(Pixel coordinate grounding data)
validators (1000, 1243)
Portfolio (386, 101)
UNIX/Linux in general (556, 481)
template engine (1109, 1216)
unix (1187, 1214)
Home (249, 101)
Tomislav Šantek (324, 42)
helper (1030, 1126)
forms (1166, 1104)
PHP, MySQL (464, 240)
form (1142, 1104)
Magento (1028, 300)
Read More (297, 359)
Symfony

■ **PROBLEM**
Extract the data in full. Keep it word for word.

■ **OUTPUT FOR THIS TASK**
validators (1000, 1243)
Portfolio (386, 101)
UNIX/Linux in general (556, 481)
template engine (1109, 1216)
unix (1187, 1214)
Home (249, 101)
Tomislav Šantek (324, 42)
helper (1030, 1126)
forms (1166, 1104)
PHP, MySQL (464, 240)
form (1142, 1104)
Magento (1028, 300)
Read More (297, 359)
Symfony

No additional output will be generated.